Very recently, NK cells engineered with NCRs such as NKp30, NKp46 and especially NKp44 depending on DAP12, conjugated to an extracellular anti-HER2 scFv, were reported to augment NK cell activities, such as tumor lysis and cytokine production, against ovarian cancer cells [15].

Overall, NK cells engineered with chimeric activating receptors have shown promising results, as reported in preclinical studies and clinical trials. However, further efforts are needed to generate engineered NK cells with greater antitumor efficacy and less toxicity. In addition, improved methods should be employed to make engineered NK cells more stable, easier to apply clinically, and easier to cryopreserve for immediate use against a broad spectrum of tumors, mainly solid tumors.

Author Contributions

LC, ML, RB wrote the editorial. All authors read and approved the final manuscript. All authors have participated sufficiently in the work and agreed to be accountable for all aspects of the work.

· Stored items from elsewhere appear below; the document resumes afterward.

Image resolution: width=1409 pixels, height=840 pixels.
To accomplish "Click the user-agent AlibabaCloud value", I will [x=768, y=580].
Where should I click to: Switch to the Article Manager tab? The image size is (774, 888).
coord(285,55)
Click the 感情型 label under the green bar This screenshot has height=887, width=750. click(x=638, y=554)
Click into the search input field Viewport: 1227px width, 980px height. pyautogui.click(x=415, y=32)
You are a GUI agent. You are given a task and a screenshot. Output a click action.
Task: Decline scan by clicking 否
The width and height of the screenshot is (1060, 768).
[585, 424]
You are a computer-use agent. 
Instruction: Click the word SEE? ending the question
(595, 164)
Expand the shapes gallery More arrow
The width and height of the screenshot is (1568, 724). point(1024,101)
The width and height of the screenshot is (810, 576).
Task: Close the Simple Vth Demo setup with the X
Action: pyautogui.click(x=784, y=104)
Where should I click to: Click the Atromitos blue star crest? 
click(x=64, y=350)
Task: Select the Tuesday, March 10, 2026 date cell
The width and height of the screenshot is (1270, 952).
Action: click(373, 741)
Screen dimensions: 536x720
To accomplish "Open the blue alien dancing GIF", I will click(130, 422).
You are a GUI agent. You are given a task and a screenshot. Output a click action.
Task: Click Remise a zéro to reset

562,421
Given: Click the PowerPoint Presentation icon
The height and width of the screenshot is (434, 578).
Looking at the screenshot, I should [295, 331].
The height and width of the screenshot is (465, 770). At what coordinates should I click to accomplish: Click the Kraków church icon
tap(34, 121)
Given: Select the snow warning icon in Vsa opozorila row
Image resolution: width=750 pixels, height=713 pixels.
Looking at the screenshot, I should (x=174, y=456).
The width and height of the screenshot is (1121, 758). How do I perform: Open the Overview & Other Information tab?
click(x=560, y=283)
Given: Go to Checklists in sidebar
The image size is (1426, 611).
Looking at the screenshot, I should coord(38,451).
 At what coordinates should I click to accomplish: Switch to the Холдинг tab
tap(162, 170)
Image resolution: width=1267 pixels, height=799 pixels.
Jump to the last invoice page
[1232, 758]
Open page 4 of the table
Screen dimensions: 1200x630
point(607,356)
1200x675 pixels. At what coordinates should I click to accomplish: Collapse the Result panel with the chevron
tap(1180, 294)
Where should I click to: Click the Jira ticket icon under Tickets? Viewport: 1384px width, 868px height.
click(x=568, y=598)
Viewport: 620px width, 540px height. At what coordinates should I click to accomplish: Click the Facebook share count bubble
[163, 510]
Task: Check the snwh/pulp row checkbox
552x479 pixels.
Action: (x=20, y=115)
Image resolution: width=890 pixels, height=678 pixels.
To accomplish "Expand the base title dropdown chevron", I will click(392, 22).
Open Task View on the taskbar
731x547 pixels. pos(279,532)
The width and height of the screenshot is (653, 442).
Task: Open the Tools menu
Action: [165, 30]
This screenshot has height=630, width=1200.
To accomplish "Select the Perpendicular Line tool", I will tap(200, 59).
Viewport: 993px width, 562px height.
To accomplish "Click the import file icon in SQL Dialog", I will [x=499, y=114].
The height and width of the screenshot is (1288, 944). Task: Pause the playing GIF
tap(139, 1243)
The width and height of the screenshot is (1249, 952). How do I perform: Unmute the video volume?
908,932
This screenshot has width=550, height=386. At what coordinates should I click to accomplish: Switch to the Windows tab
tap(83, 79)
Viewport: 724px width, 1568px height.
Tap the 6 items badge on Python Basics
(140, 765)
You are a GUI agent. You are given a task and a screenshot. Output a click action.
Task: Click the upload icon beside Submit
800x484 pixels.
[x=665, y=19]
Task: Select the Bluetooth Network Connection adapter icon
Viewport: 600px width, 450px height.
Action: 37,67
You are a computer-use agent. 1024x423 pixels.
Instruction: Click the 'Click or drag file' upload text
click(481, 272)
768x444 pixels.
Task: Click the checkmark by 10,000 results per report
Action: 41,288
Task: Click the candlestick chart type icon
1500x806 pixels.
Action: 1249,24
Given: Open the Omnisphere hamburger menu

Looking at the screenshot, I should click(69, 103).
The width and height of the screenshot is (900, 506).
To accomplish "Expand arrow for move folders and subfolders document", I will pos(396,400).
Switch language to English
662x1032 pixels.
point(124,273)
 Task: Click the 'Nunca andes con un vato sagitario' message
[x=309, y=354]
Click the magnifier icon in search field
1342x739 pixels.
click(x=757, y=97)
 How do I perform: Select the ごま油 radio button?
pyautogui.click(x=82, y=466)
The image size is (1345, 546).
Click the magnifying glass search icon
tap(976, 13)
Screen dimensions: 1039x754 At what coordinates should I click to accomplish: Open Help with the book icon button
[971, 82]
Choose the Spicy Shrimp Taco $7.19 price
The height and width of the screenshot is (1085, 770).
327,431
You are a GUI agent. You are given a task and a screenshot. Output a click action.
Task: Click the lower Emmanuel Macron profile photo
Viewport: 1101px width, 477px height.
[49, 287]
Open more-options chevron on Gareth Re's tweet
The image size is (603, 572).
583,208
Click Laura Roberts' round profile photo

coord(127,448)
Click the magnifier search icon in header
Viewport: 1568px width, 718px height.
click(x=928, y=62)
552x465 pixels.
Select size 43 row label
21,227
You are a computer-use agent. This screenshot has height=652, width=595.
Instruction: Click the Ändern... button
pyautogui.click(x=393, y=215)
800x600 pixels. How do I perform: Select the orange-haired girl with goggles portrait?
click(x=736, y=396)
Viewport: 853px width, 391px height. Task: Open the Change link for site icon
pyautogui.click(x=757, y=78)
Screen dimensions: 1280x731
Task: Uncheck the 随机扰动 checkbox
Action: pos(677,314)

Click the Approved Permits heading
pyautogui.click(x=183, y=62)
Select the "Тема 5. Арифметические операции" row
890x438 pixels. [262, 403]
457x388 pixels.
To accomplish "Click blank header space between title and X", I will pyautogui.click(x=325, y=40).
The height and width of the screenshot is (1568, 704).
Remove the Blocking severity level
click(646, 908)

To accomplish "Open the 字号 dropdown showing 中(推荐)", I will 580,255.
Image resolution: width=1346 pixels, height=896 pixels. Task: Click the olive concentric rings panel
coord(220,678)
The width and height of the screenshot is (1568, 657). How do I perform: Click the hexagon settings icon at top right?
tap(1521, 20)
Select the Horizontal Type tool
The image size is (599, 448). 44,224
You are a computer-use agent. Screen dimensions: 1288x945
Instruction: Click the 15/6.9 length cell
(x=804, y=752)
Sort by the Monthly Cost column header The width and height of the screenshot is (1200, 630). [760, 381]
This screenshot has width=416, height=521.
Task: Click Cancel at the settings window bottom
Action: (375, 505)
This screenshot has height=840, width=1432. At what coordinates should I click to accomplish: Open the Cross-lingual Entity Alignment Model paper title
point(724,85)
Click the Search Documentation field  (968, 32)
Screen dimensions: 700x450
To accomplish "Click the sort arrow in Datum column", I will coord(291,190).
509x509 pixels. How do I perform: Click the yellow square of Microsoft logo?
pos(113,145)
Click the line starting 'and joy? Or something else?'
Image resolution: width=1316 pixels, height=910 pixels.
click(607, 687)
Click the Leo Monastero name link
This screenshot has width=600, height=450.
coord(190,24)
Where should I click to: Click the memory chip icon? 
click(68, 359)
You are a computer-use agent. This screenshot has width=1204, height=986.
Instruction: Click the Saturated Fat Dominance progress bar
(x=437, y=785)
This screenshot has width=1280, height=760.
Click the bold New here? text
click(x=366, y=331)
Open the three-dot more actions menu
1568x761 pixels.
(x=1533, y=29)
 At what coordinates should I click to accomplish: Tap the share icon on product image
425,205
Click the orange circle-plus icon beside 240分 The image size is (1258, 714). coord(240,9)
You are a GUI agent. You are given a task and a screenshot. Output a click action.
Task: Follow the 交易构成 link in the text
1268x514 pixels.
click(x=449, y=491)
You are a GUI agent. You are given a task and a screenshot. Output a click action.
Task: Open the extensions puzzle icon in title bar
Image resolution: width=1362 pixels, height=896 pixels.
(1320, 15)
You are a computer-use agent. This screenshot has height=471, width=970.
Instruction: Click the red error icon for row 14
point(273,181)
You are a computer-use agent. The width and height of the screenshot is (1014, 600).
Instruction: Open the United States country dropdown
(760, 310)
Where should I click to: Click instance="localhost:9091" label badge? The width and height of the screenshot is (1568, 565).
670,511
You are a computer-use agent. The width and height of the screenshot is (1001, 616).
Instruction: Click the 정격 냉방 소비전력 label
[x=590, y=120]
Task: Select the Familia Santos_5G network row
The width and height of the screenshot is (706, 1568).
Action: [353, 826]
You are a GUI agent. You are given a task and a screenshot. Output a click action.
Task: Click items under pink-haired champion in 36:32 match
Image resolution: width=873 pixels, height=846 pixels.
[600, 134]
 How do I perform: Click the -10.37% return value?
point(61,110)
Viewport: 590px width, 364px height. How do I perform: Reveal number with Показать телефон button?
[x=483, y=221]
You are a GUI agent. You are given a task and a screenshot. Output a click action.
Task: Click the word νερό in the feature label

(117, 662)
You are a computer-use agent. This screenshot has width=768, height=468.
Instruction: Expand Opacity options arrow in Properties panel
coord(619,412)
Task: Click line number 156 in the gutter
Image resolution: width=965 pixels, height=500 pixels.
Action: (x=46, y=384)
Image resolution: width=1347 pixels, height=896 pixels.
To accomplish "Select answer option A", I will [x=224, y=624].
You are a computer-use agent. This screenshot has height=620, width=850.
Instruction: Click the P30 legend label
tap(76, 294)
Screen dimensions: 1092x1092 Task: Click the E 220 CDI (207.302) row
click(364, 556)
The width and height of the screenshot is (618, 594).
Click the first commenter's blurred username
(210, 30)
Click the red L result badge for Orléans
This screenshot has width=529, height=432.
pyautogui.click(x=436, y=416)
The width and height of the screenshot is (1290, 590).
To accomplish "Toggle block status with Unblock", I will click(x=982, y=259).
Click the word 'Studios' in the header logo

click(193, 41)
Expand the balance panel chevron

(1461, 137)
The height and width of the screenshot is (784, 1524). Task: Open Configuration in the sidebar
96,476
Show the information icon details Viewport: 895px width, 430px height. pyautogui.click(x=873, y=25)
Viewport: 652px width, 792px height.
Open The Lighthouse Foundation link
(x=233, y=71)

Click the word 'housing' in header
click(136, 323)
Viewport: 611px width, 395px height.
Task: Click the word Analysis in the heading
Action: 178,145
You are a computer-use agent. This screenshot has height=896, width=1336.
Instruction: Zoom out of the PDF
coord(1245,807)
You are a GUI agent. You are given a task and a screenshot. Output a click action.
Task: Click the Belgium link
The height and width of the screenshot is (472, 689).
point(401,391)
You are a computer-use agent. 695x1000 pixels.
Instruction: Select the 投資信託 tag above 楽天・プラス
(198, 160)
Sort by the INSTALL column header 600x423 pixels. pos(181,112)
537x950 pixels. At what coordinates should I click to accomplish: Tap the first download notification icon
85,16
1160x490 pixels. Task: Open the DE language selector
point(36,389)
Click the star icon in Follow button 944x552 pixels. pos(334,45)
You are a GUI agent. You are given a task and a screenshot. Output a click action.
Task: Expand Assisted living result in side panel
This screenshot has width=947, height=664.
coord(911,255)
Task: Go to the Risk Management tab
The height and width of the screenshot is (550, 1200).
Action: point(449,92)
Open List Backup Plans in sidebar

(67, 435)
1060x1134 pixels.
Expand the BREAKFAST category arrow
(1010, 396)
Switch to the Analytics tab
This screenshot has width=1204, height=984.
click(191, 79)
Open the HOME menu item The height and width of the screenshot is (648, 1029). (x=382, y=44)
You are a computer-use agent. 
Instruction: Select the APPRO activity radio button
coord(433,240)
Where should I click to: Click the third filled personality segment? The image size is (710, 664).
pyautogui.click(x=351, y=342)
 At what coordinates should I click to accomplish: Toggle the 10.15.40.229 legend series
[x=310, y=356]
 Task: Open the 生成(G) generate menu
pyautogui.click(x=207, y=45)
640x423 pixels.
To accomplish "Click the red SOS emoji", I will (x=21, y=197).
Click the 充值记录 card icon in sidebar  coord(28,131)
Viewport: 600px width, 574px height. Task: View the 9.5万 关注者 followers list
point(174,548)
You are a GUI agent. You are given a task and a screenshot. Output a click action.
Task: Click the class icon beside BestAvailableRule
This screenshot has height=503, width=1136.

Ethics Approval and Consent to Participate

Not applicable.

Acknowledgment

We gratefully acknowledge the assistance in Fig. 1 preparation from Dr. Raffaele Carrano recipient of the Tor Vergata PhD program in Tissue Engineering and Remodeling Biotechnologies for Body Functions.

Funding

This research was funded by Ministero dell’Università e della Ricerca, PRIN 2022 grants CUP: E53D23001190006 to Loredana Cifaldi.

Conflict of Interest

The authors declare no conflict of interest. Given Roberto Bei’s role as the Editorial Board Member, he had no involvement in the peer-review of this article and has no access to information regarding its peer review. Full responsibility for the editorial process for this article was delegated to Graham Pawelec.